● **Saved entries**:
○ ○ ○ ○

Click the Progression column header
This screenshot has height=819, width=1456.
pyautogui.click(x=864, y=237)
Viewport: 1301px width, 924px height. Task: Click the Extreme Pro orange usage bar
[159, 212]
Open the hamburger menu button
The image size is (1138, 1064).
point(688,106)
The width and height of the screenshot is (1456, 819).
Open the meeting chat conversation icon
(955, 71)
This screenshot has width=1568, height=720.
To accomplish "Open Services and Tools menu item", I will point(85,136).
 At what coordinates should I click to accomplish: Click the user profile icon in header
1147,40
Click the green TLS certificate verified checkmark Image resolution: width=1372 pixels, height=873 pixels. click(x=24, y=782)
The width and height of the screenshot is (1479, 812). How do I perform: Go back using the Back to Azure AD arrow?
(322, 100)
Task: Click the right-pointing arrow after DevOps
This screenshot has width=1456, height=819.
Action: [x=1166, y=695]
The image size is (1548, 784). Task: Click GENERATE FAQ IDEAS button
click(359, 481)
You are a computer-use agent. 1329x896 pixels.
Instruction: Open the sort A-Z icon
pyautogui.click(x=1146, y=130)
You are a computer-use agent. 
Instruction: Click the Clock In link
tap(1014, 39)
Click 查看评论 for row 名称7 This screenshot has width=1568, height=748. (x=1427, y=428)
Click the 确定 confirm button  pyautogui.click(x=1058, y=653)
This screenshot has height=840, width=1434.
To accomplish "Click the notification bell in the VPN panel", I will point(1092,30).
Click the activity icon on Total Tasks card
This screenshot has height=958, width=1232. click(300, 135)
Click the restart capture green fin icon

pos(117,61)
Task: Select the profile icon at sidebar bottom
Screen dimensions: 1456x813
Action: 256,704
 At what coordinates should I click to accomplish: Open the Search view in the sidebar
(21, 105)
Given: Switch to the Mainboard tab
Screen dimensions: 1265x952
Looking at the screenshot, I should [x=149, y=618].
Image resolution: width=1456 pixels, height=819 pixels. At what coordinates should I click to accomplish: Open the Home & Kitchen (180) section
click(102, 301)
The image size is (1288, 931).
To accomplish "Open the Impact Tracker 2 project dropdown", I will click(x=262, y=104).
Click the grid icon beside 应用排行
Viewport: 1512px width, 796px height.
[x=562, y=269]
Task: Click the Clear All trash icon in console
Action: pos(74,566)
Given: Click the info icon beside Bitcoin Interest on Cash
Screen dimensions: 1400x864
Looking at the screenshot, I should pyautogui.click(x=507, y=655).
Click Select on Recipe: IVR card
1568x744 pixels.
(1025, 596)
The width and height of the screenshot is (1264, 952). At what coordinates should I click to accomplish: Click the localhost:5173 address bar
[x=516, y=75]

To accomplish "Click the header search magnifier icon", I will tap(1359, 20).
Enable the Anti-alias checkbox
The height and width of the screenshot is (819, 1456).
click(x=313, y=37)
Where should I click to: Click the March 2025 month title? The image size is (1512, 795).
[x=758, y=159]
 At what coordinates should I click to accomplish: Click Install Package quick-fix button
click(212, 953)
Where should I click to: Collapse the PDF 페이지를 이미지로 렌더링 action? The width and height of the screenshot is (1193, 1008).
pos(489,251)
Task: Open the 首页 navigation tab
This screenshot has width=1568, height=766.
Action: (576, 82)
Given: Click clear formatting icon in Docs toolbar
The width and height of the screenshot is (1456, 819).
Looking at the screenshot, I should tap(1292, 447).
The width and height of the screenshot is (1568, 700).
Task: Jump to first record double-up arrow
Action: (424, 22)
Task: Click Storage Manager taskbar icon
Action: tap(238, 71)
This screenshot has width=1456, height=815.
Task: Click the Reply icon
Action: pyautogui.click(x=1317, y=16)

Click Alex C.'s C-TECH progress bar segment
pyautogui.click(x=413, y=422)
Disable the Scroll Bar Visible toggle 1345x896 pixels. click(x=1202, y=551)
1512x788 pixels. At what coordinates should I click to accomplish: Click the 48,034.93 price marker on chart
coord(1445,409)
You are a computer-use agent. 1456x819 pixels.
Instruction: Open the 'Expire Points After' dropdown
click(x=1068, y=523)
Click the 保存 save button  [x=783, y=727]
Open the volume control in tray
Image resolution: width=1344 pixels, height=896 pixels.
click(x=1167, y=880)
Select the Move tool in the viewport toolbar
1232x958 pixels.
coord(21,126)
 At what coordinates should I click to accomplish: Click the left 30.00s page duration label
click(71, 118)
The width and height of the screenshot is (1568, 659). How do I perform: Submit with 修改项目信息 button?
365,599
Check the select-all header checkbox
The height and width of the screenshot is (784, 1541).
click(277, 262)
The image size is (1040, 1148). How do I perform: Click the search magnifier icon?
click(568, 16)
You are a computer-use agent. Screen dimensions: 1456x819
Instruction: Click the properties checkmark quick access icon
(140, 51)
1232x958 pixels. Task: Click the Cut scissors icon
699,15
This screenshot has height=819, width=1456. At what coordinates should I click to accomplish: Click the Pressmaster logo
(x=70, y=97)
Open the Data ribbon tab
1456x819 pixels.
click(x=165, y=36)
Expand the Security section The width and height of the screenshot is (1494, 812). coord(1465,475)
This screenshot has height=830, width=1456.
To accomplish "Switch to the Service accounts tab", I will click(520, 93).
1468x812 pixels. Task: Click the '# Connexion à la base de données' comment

○ ○ ○ ○

● **Problem statement**:
In the entries above, find the line holding "You are a computer-use agent. Screen" and the line holding "Expand the Security"; print both of them and every line between, exactly, and nothing else.

● **Output**:
You are a computer-use agent. Screen dimensions: 1456x819
Instruction: Click the properties checkmark quick access icon
(140, 51)
1232x958 pixels. Task: Click the Cut scissors icon
699,15
This screenshot has height=819, width=1456. At what coordinates should I click to accomplish: Click the Pressmaster logo
(x=70, y=97)
Open the Data ribbon tab
1456x819 pixels.
click(x=165, y=36)
Expand the Security section The width and height of the screenshot is (1494, 812). coord(1465,475)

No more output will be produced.